### What to produce
Render the entries below as a JSON list of strings, one string per line and with blank lines omitted, starting at the top of the entries and ending with the line that contains "pos(517,38)". Leave out the pictures.
START
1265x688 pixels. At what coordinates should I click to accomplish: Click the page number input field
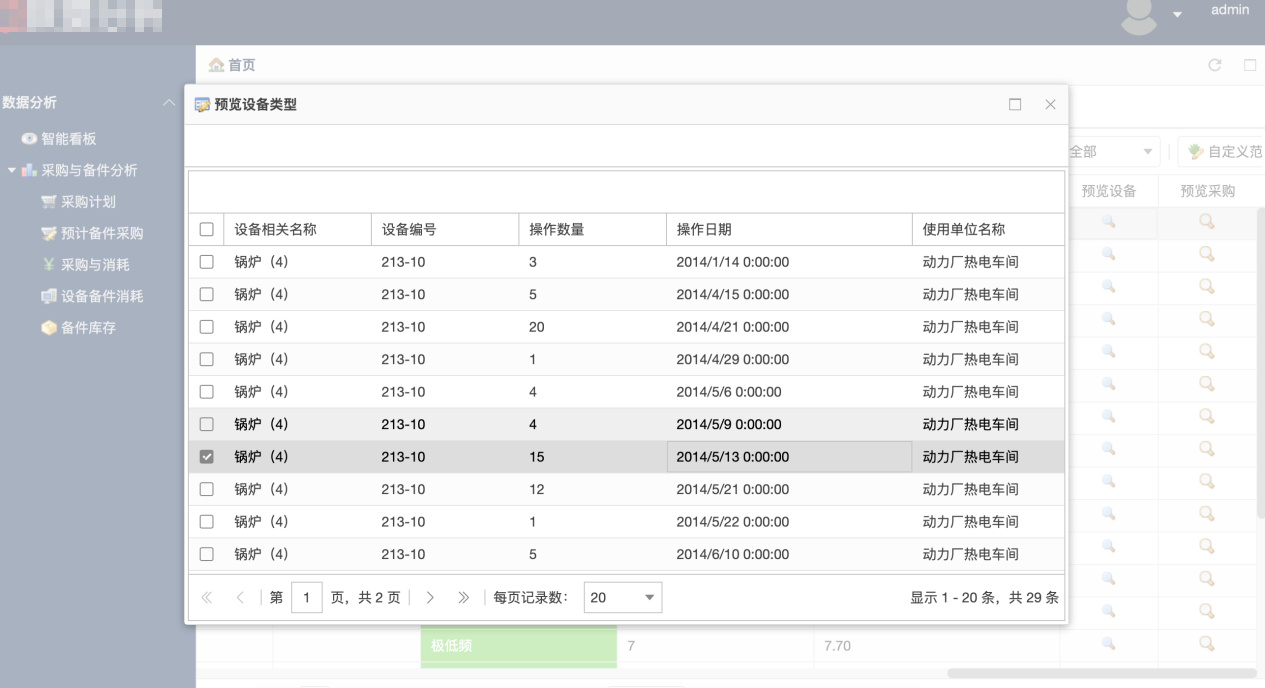(x=307, y=598)
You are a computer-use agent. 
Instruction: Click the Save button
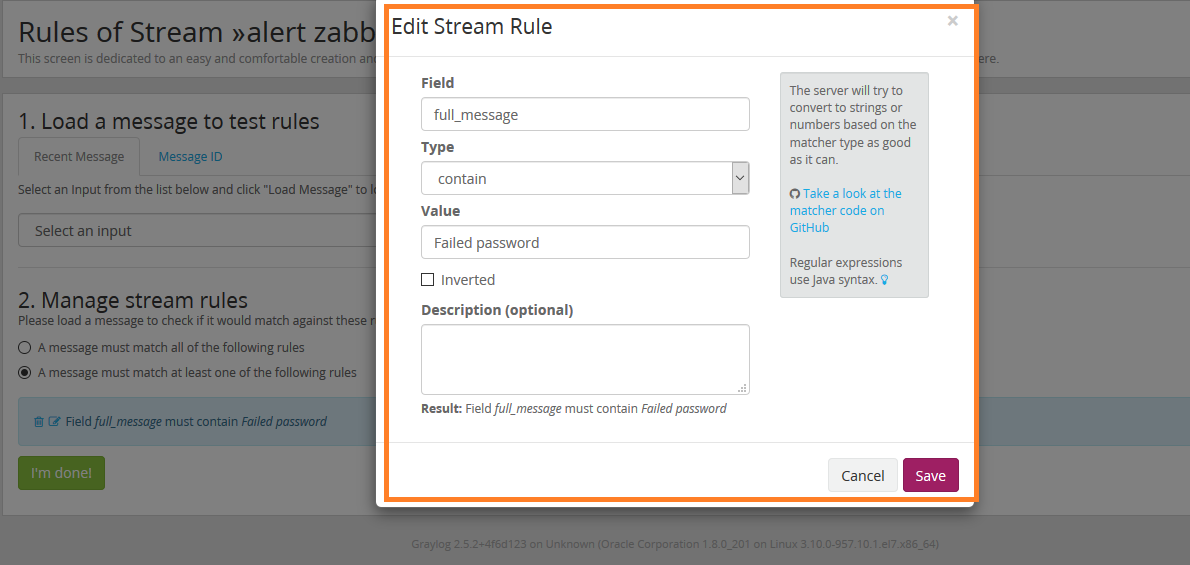click(930, 476)
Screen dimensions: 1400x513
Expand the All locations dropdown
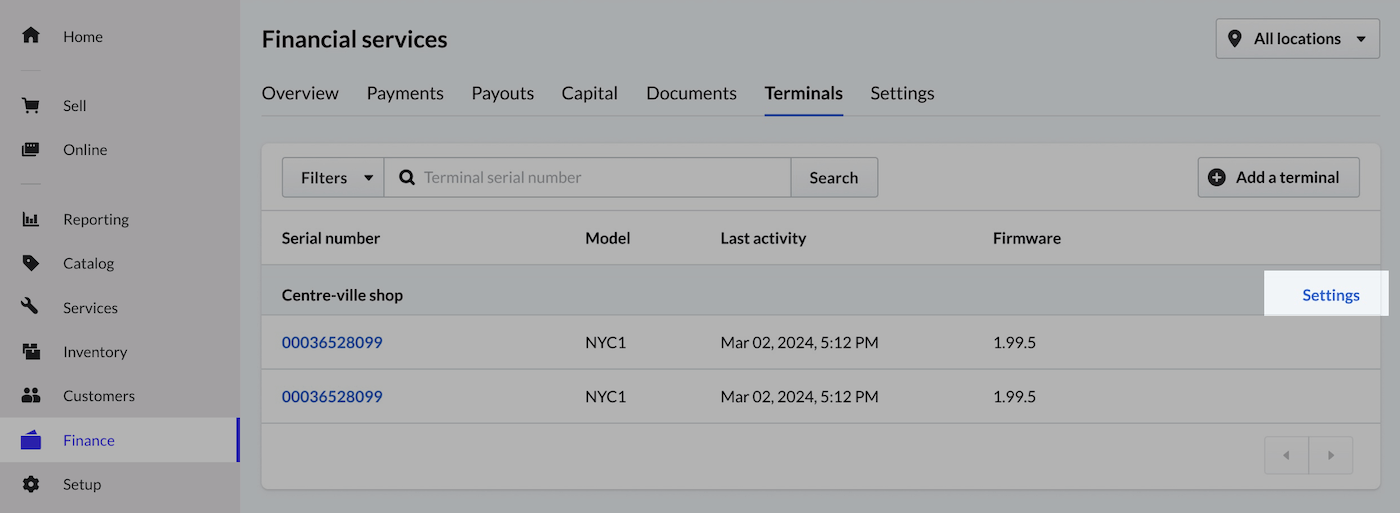1297,39
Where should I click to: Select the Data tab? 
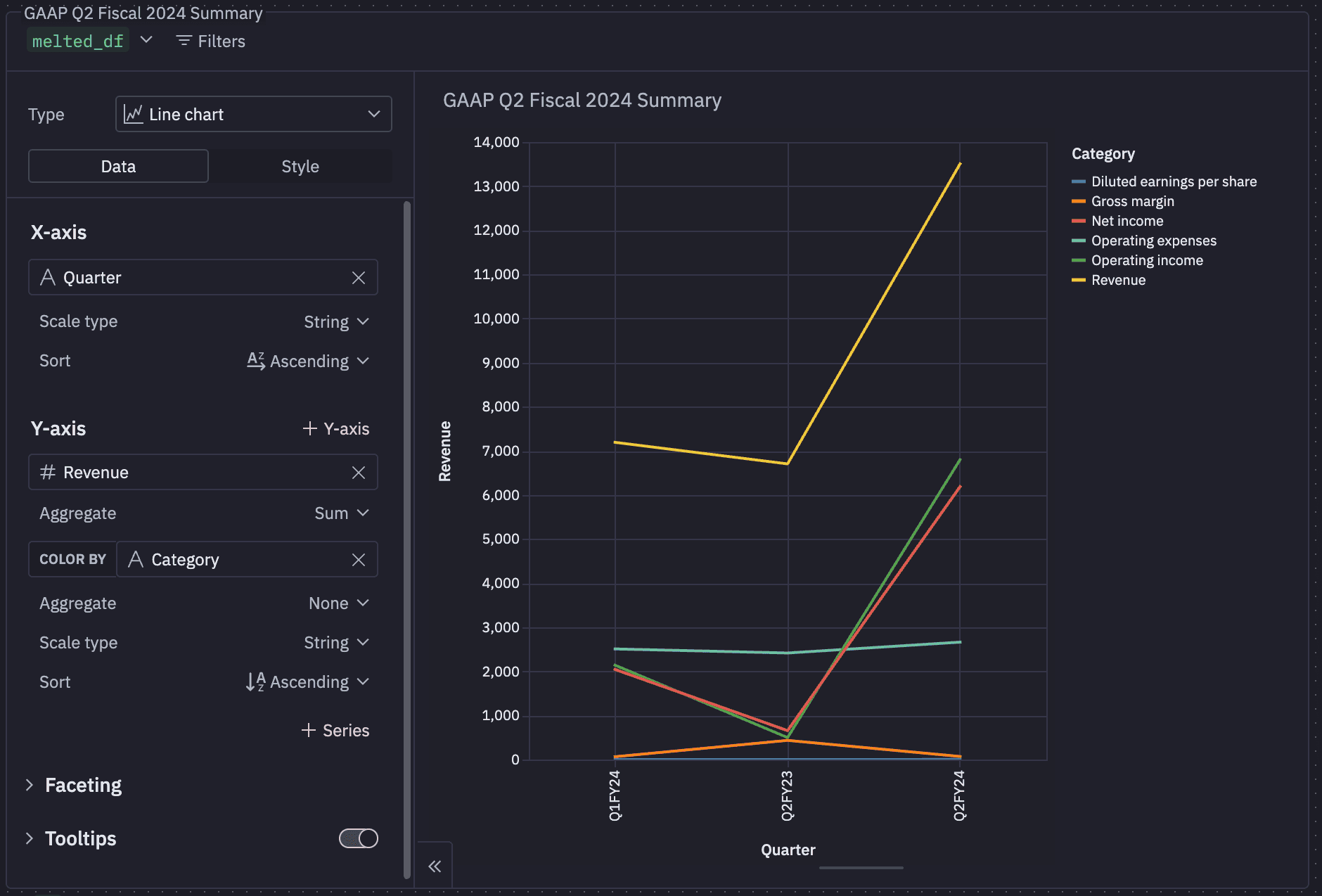pos(118,167)
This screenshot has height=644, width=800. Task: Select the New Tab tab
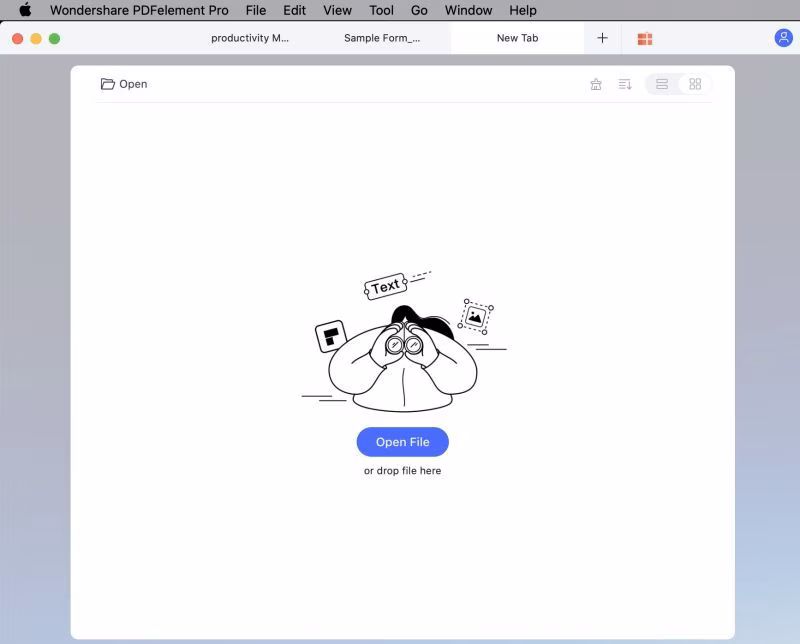pos(517,38)
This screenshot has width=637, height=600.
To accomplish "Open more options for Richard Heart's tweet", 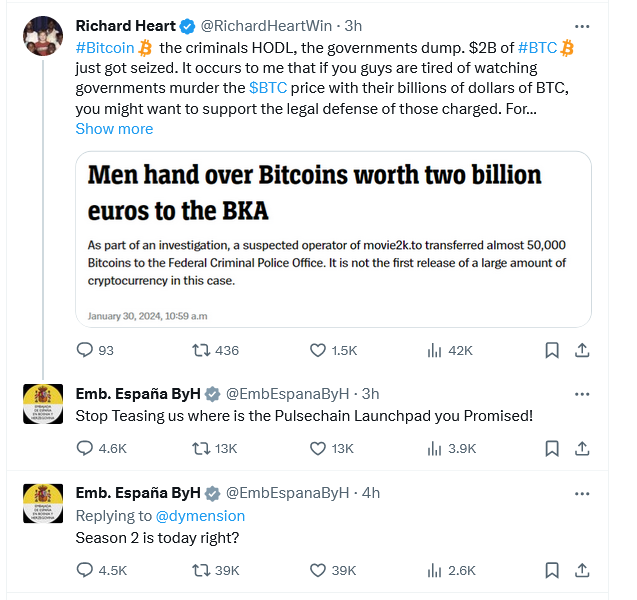I will click(583, 26).
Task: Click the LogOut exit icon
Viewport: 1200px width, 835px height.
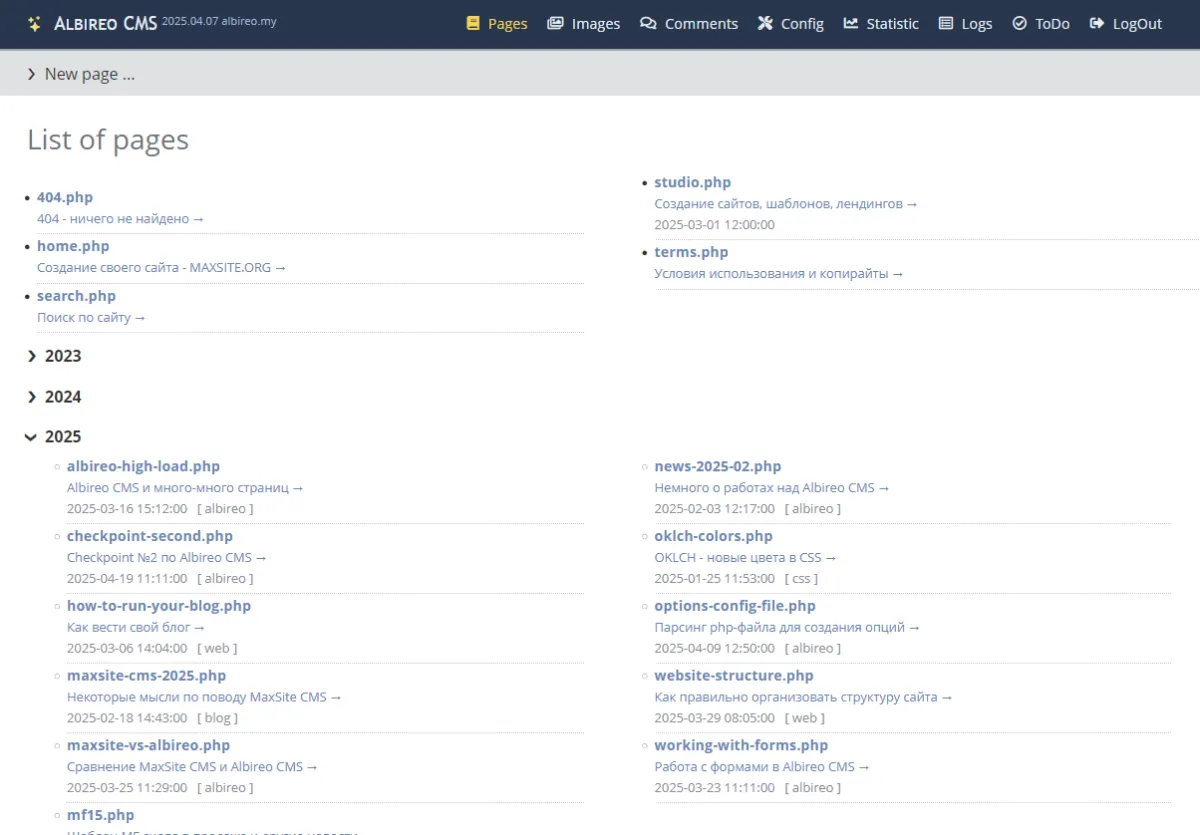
END
### Response for this exercise
[
  "1265x688 pixels. At what coordinates should I click to accomplish: Click the page number input field",
  "(x=307, y=598)",
  "You are a computer-use agent. ",
  "Instruction: Click the Save button",
  "click(930, 476)",
  "Screen dimensions: 1400x513",
  "Expand the All locations dropdown",
  "1297,39",
  "Where should I click to: Select the Data tab? ",
  "pos(118,167)",
  "This screenshot has height=644, width=800. Task: Select the New Tab tab",
  "pos(517,38)"
]